Rewrite the records from the line with "Task: Click the clock icon next to 00:10:26" up to and including the line with "1397x831 pixels." as a Markdown table with the columns Row and Line. Number each row and leave out any blank lines.

- [Dataset records]:
***

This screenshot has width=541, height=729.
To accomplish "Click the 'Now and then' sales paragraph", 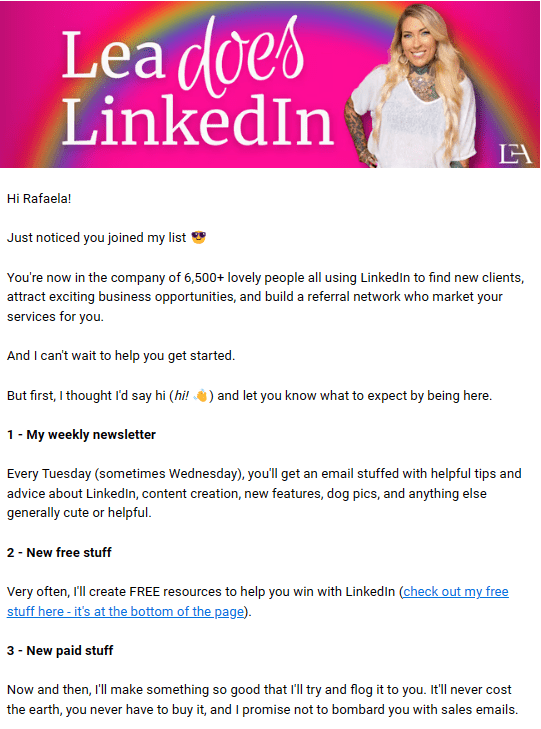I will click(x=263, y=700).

***

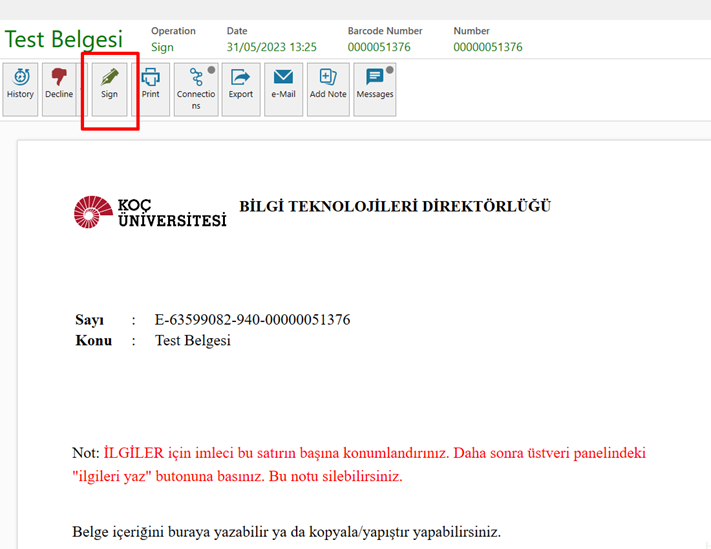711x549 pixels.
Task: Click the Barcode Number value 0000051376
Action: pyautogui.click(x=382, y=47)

***

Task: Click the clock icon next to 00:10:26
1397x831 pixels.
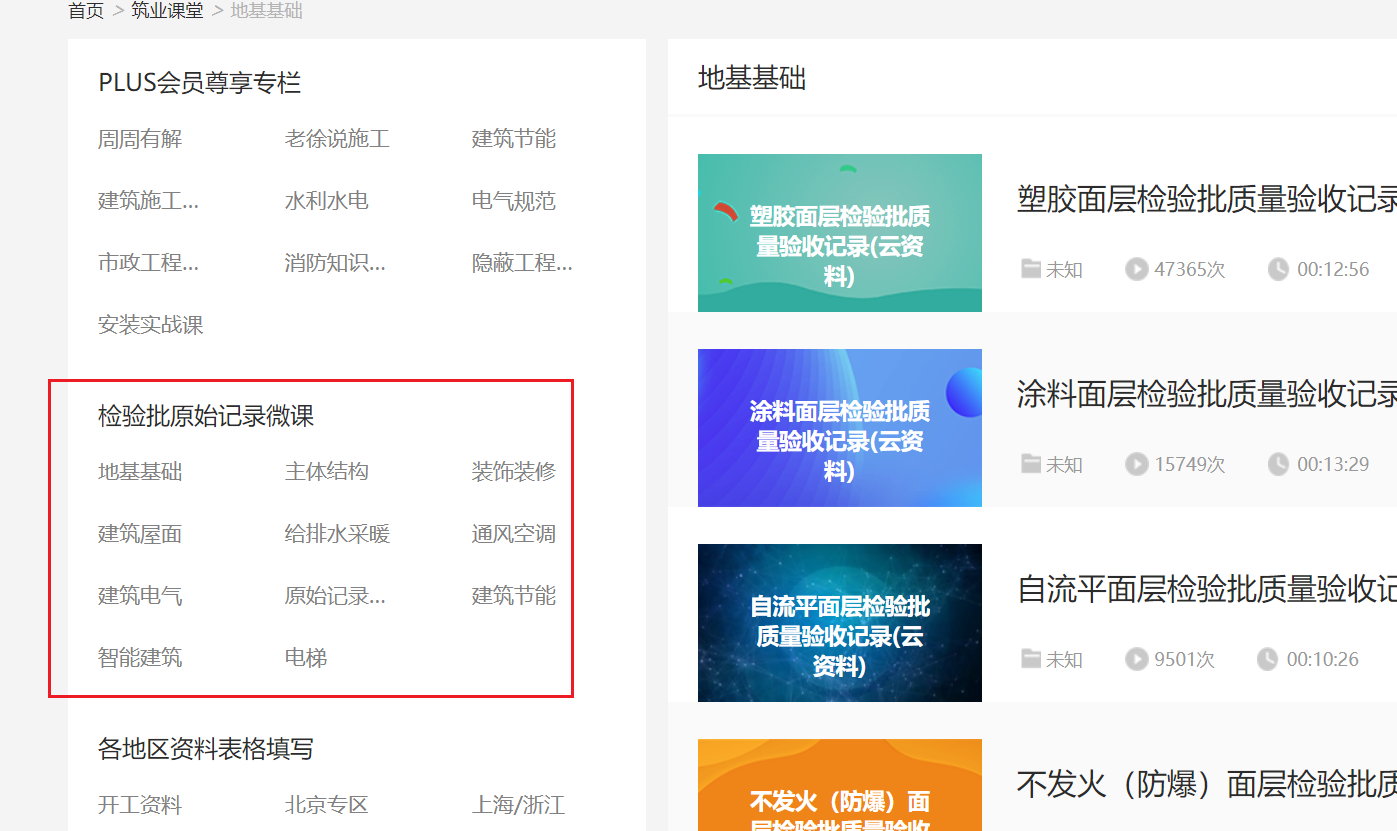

***

- [Reply]:
| Row | Line |
|---|---|
| 1 | Task: Click the clock icon next to 00:10:26 |
| 2 | 1397x831 pixels. |